Uma nação opulenta

Lima colonial
O Peru espanhol, que Abreu e Lima conheceu, era bem mais extenso que o atual. Incluía trechos que hoje pertencem ao Chile e a zona então conhecida como Alto Peru, que se destacaria e se transformaria na Bolívia, durante o processo de libertação, assumindo o nome do seu Libertador e pedindo-lhe para redigir sua primeira constituição.
Assim como as outras nações visitadas pelo general, o Peru também se divide em várias regiões geográficas distintas: a planície costeira, que acompanha o oceano Pacífico; a cordilheira andina, que o corta ao meio, de norte ao sul; e as terras amazônicas, a leste.
Já era rico e povoado quando foi conquistado para Espanha, no século XVI, por Francisco Pizarro.

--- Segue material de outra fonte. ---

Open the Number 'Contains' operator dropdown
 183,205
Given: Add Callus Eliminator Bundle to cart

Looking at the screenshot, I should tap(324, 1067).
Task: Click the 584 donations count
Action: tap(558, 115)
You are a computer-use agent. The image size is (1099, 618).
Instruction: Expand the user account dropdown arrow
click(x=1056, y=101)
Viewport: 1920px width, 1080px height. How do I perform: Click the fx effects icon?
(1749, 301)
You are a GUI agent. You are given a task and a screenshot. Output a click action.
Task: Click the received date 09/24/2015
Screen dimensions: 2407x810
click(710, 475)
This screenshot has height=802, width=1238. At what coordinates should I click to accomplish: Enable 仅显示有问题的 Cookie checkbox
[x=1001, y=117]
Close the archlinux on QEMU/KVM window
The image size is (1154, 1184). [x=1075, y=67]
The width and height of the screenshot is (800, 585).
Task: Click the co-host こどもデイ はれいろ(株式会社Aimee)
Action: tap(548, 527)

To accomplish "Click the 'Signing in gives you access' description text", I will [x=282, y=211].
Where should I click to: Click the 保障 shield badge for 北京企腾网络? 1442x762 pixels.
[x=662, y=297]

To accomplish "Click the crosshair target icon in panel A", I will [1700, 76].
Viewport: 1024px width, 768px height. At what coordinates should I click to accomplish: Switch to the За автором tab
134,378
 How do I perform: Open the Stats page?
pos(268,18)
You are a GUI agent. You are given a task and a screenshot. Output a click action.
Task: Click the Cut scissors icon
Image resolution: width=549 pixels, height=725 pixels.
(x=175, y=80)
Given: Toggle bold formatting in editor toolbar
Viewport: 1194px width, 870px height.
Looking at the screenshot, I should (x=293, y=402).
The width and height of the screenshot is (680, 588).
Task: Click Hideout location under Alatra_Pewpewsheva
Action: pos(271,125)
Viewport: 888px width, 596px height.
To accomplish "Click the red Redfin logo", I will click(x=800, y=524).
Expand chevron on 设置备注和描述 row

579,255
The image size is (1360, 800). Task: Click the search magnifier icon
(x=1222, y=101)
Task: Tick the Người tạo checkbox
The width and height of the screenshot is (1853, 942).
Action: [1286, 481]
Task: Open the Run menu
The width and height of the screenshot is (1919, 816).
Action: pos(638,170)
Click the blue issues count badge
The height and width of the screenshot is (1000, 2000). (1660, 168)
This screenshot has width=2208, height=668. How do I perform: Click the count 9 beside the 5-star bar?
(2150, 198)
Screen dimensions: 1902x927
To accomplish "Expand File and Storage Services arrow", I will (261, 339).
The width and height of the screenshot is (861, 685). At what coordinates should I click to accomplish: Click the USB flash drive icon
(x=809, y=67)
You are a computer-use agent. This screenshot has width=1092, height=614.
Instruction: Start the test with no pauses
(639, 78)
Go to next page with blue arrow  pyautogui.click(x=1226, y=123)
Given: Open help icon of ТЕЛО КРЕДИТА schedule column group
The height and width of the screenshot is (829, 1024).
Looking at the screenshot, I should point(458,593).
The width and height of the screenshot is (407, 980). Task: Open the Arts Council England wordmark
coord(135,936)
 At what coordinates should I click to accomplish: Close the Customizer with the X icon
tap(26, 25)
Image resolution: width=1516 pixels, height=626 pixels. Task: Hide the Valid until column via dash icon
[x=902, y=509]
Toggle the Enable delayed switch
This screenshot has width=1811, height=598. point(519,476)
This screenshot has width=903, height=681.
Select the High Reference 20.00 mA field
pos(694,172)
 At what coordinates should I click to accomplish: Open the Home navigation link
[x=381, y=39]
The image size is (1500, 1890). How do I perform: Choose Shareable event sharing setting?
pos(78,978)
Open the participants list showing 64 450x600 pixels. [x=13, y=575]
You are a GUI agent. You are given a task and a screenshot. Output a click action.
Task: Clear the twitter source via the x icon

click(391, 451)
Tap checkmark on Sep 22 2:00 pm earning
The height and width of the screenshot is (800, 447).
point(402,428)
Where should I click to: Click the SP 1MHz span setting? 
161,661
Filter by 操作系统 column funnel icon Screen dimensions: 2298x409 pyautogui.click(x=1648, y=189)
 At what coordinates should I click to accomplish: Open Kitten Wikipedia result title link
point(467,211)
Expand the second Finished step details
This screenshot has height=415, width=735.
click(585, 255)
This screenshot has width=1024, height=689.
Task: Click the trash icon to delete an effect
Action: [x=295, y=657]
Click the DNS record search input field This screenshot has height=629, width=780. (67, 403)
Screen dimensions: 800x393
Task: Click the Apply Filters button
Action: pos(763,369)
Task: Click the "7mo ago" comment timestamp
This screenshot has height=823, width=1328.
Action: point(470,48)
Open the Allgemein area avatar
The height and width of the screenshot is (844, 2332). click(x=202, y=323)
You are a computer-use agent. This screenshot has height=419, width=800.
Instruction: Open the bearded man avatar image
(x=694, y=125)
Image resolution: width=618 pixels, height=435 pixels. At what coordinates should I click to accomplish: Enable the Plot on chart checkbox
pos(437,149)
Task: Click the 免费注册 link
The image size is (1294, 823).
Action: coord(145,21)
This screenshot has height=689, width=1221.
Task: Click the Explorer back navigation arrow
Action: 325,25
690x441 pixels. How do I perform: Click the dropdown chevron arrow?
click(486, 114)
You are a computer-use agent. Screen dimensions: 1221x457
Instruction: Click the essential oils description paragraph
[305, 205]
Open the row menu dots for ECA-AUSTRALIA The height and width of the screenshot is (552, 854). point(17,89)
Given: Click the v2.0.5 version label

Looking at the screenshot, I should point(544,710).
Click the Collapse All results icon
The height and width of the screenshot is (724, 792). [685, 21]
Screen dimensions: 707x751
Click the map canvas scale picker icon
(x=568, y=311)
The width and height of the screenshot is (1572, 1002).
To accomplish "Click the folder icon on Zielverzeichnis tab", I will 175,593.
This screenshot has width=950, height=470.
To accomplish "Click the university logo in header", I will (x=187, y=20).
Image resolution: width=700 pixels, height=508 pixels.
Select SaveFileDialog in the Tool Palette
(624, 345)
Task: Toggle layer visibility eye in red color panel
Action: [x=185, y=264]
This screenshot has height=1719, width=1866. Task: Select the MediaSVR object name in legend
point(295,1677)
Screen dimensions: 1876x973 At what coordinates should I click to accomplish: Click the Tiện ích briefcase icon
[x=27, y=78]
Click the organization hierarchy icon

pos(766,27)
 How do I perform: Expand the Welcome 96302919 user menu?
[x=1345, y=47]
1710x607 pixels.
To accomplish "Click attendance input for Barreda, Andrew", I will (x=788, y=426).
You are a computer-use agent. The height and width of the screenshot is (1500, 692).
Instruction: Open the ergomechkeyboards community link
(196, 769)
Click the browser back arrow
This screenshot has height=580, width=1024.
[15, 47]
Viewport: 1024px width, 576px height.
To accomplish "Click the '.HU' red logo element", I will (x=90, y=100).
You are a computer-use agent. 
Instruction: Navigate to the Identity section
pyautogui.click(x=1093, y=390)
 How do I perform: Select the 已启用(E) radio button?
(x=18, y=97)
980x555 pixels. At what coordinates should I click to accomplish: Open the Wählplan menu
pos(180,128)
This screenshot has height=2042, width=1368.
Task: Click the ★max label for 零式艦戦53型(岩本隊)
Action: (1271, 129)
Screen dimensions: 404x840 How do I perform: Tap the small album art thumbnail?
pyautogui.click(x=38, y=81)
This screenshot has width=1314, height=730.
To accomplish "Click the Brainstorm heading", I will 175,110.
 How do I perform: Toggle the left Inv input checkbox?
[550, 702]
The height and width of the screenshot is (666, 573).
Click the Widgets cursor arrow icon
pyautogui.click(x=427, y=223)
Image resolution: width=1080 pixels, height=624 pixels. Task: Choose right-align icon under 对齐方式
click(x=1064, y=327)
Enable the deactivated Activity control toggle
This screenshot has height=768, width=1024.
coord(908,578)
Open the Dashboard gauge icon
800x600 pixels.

Seus principais produtos agrícolas autóctones eram a batata e o milho – este último tão importante como fonte alimentar para as nações indígenas a ponto de os maias, no Popo Vuh, a chamada “bíblia americana”, afirmarem que o Criador teria feito o primeiro homem de milho. Os europeus, de sua parte, introduziram a cana-de-açúcar, o arroz, a banana, algodão e o café, entre outras culturas, tornado a agricultura peruana muito diversificada.
Outras fontes de riquezas do país já eram, no início do século XIX, a pesca praticada nos seus muitos rios, lagos, e nas águas do Pacífico; a criação de animais como o llama e a alpaca; e, principalmente, a exploração dos seus imensos recursos minerais, tais como ouro, prata, cobre, ferro, fosfatos etc.